Does anyone know of a drop-in 2 post trem with a steel block (Or a steel block that'd swap to this trem) I checked out the pinned tremolo thread and it looks like the measurements from the posts are taken from the center of the posts? Do manufacturers use this measuring point universally? Where on a trem do I measure string-spacing? At the bridge pickup? the saddle? the string ball-end holes? Sorry, I am used to TOM/STP or BADASS-type bridges and humbuckers (F-Spaced or non-F-spaced.)

Just bought one of these:

Squier-Satin-Strat_resize.jpg

I am currently living in an apartment and am a several hour drive from my dad's hobby shop, so modding these days requires simple hand tools and drop-in parts right now. I bought this guitar for $129 on sale from $219. I saw it 3 years ago and thought it looked beautiful. Seems after 3 years the shop wanted some to buy it!

The matte amber finish on the body matches the headstock. Basswood body. I am a lot less offended by basswood than I thought I'd be. Since the finish is transparent, the pieces of wood used are few and decent.

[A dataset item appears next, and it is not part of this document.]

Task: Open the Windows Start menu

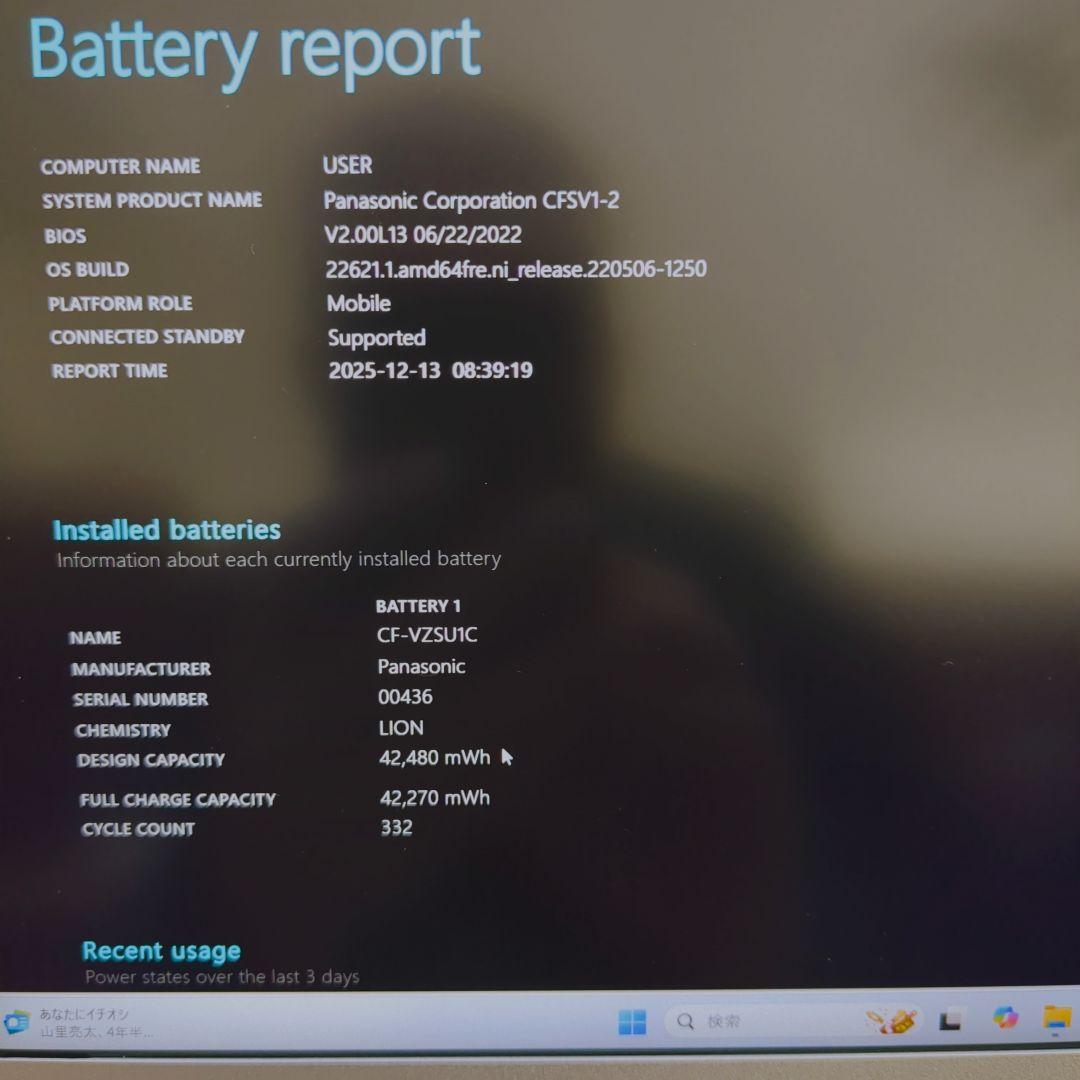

The neck is great on this particular guitar (Believe me, I checked at the shop!) I like the color with the rosewood fretboard and tortoise pickguard.

Plans for the guitar are switching the hardware over to gold, replacing the white plastic with cream plastic, locking tuners, new trem, graph-tech or roller saddles and graph-tech or roller nut. I bought it without plugging it in at the store, but once I got home and plugged it into my Music Man I was actually quite impressed with the pickups even (That or I've become tone-deaf overnight!) but I might add some GFS pickups to one of their "13 sound" tortoise pickguards.

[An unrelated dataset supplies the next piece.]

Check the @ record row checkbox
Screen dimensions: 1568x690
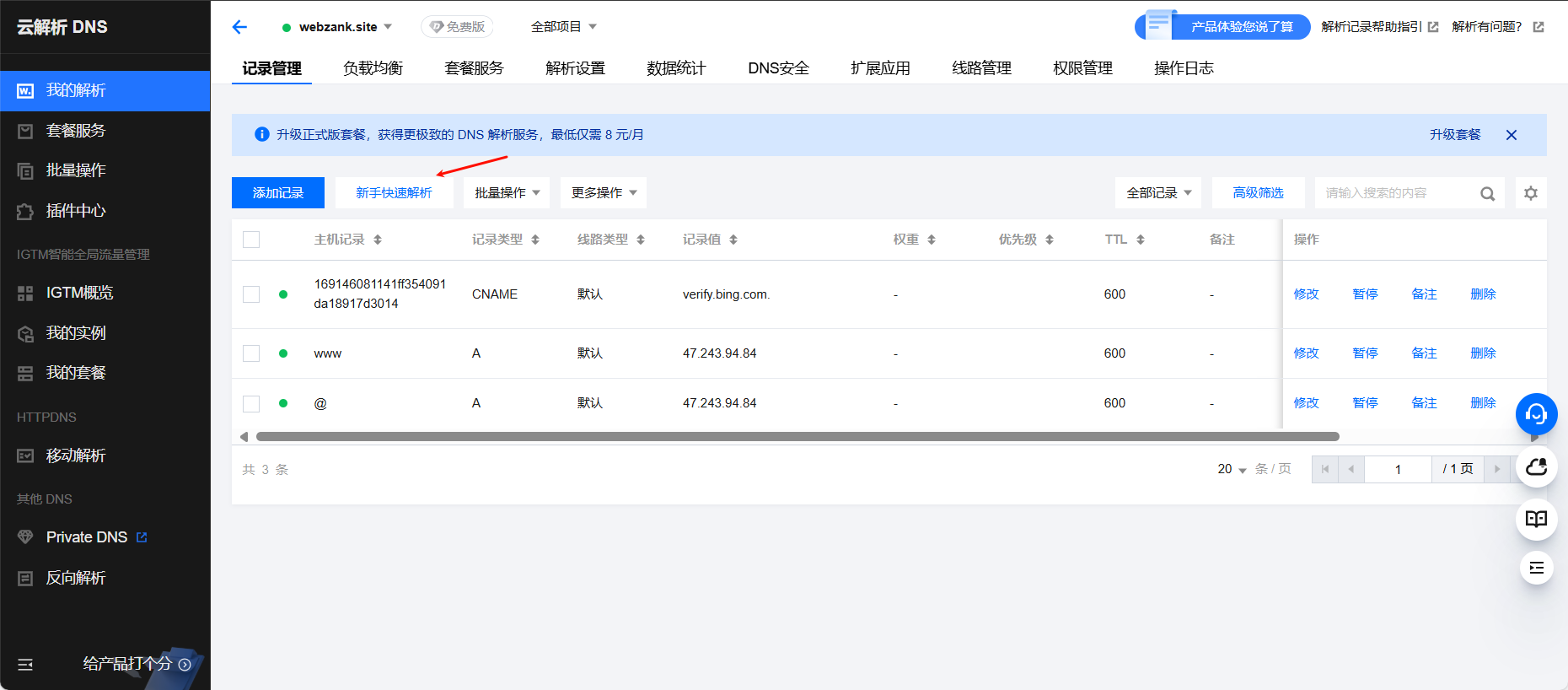click(x=251, y=403)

Quality control with the cheap guitars can be hit-or-miss but the guys in Indonesia who built this particular guitar somehow managed to do an amazing job of woodwork, assembly, finish and grab the good stuff out of the parts bin! What are the odds? This particular guitar was actually nicer than any of the $500-or-less guitars in the store!

This is my new "player's guitar" or "beater guitar" since my 70's lefty aluminum-neck Kramer is in pieces again, still undetermined if it'll become righty or lefty...and my righty '91 Gibson '76 Explorer reissue is not allowed out of its case at parties!